Un yanqui de pura cepa demostró su amor incondicional por la cultura de nuestra tierra guaraní. Se trata de Jacob Seastrand, un yanqui que vive en Utah y cayó rendido ante las costumbres de nuestro país.
Su historia arrancó en 2020 cuando conoció por Instagram a una hermosa paraguaya llamada Jazmín Sosa. “Le pedí su WhatsApp y le dije que quería ir a visitarla a Paraguay”, contó el emocionado extranjero a Crónica.

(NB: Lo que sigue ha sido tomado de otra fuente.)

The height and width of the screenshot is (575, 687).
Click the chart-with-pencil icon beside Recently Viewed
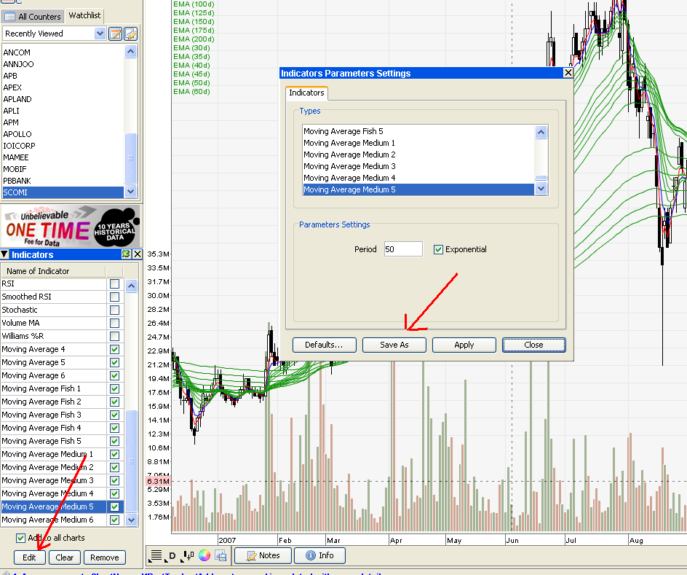click(130, 34)
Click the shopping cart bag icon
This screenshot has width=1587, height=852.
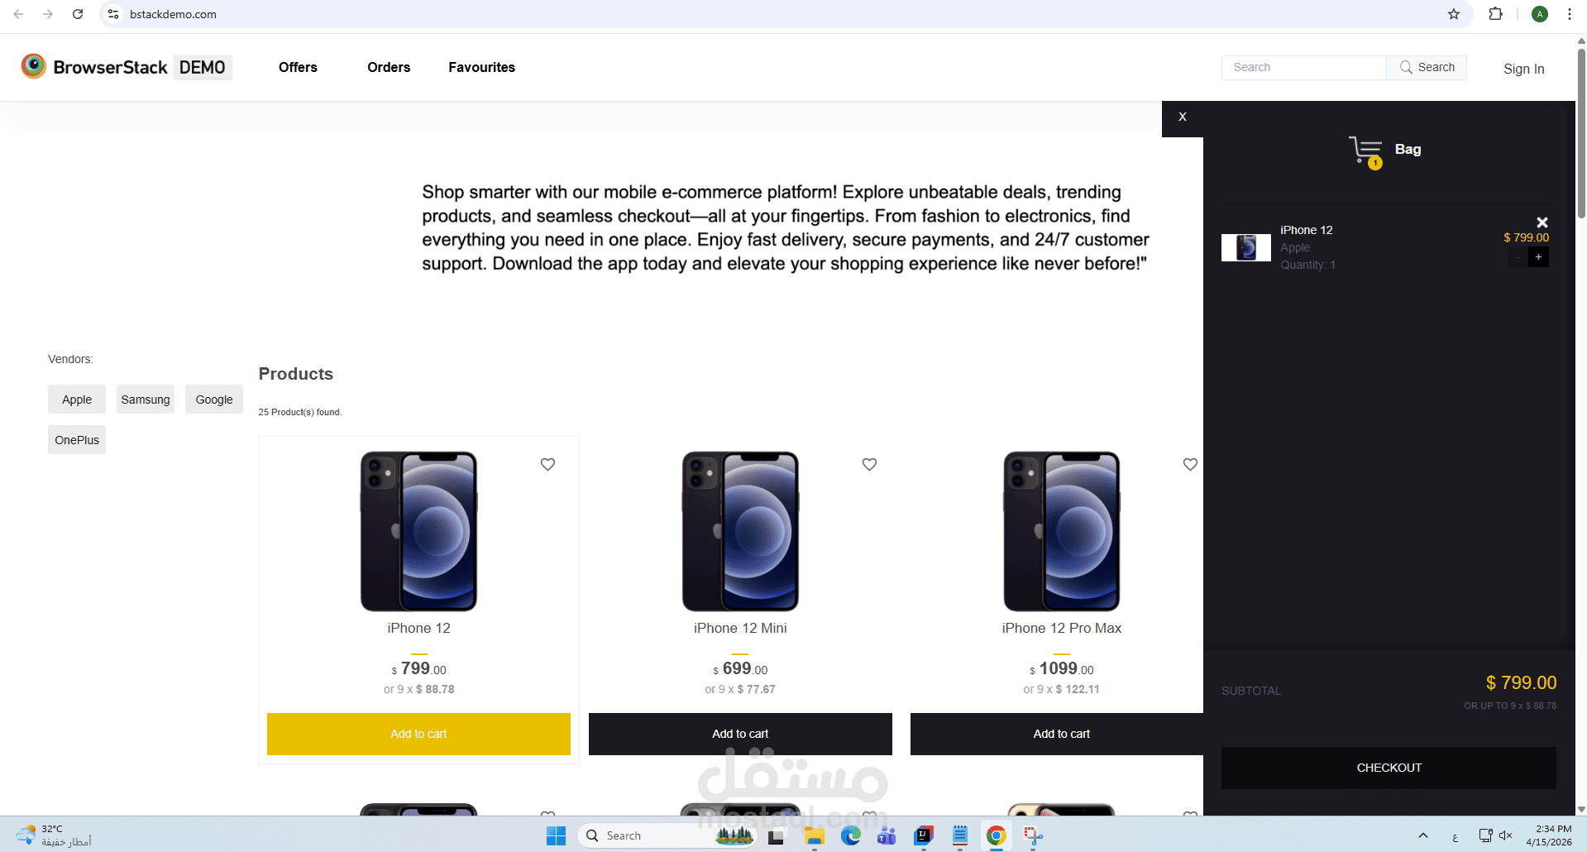(x=1365, y=151)
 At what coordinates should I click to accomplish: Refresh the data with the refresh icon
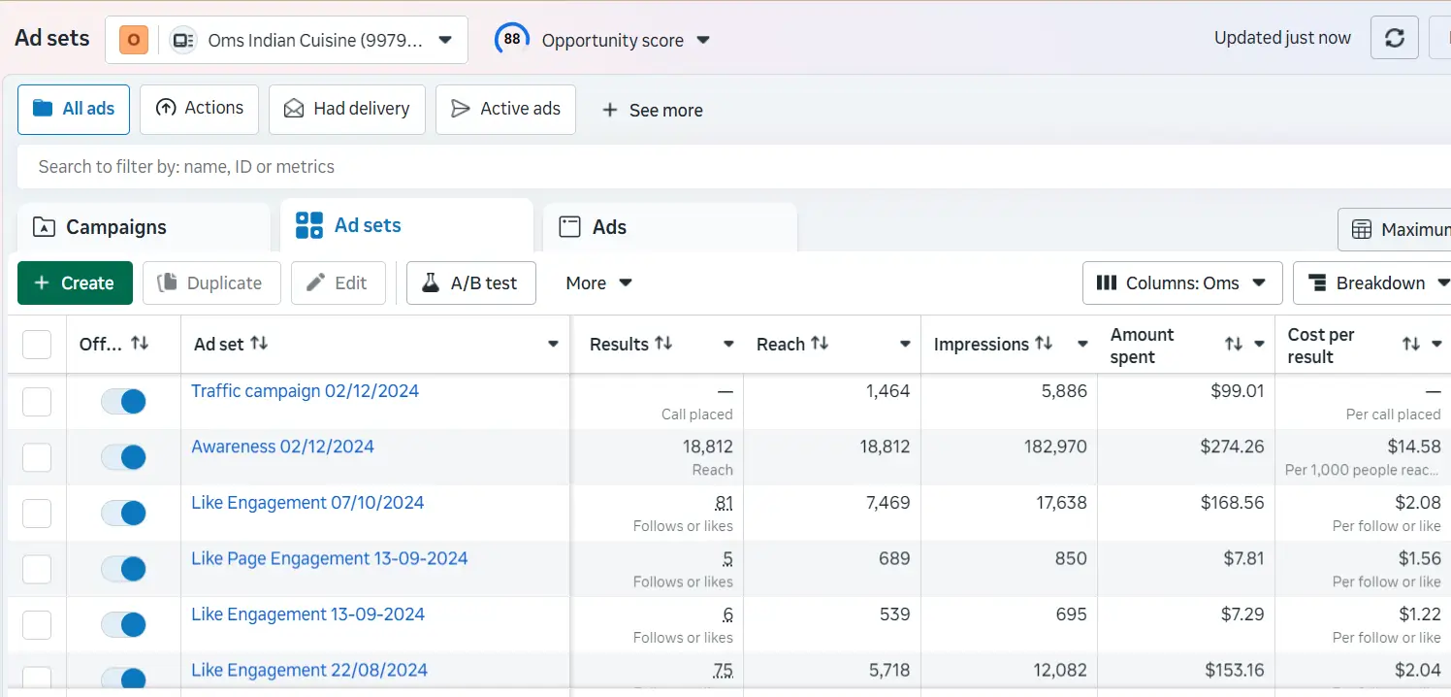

El arriero no esperó mucho, sacó pasaje y vino a nuestro país para conocer en persona a su enamorada. El flechazo fue tan fuerte que terminaron casándose en una conocida churrasquería en Asunción en el 2022.
“No hay nada igual a la mujer paraguaya, por eso me casé y viví dos años en el país”, recordó. Su esposa fue la encargada de presentarle la tradición máxima: nuestra deliciosa bebida nacional.
“Ella me hizo probar el tereré y para mí es toda una experiencia. Realmente me empezó a gustar demasiado. No solo por el sabor si no por todo lo que representa en Paraguay”, confesó el gringo. El amor por el hielo y la yerba fue tanto que el muchacho empezó a tomarlo por cuenta propia.
“Buscaba todos los días dónde estaba mi yerba y si no había, me iba directo al súper”, bromeó. Hoy en día es un férreo defensor de nuestra infusión y la ubica siempre en el lugar correcto.

En EE.UU. es más caro hína
“El tereré y el mate son de Paraguay, no de Argentina, eso es lo que siempre digo”, aseguró con firmeza. En Estados Unidos le resulta un poco difícil y caro conseguir la famosa hierba para sus rondas.
“Me cuesta como 5 dólares el paquete, unos 30.000 guaraníes, pero para mí vale la pena”, afirmó. Aunque no consigue los yuyos remedios en su zona, no pierde la fe de que alguien los exporte.
Para él, sentarse en el patio a tomar tereré en familia es una tradición hermosa y única. “Es toda una experiencia compartir la guampa, hablar de todo y el compartir”, detalló.
Además del tereré, el muchacho es un apasionado hincha de la gastronomía de nuestro país. “El otro día encontramos a una señora que hace beju y estuvimos comiendo toda la semana”, contó riendo.

Comidas típicas y el Guaraní
También se declaró fanático número uno de las empanadas con pan y de la comida típica paraguaya, mbeju. “Solemos comer cada tanto con mi señora, me quedé encantado con el sabor”. El gringo contó además que arrancó a estudiar nuestro idioma guaraní con un profesor particular.
“Sé un poquito, el jopara y principalmente malas palabras, pero ahora quiero aprender en serio, conseguí un maestro para que me pueda enseñar de verdad”, admitió. Por su parte explicó que el “español lo aprendí haciendo un curso acá. También estuve por México por unos años y ahí lo perfeccioné”.
En la dulce espera
Por último contó que “estamos esperando con mucha ilusión la llegada de nuestro primer hijo, que está programado para que llegue en el mes de febrero. Estamos muy emocionados”.
El extranjero y su esposa trabajan en una firma de abogados allá en el norte de América.
Pese a estar instalados en Utah, la parejita planea volver muy pronto a radicarse en nuestro país. “Amamos vivir en Paraguay, es lo mejor y pensamos volver para instalarnos en un tiempo cercano”, prometió.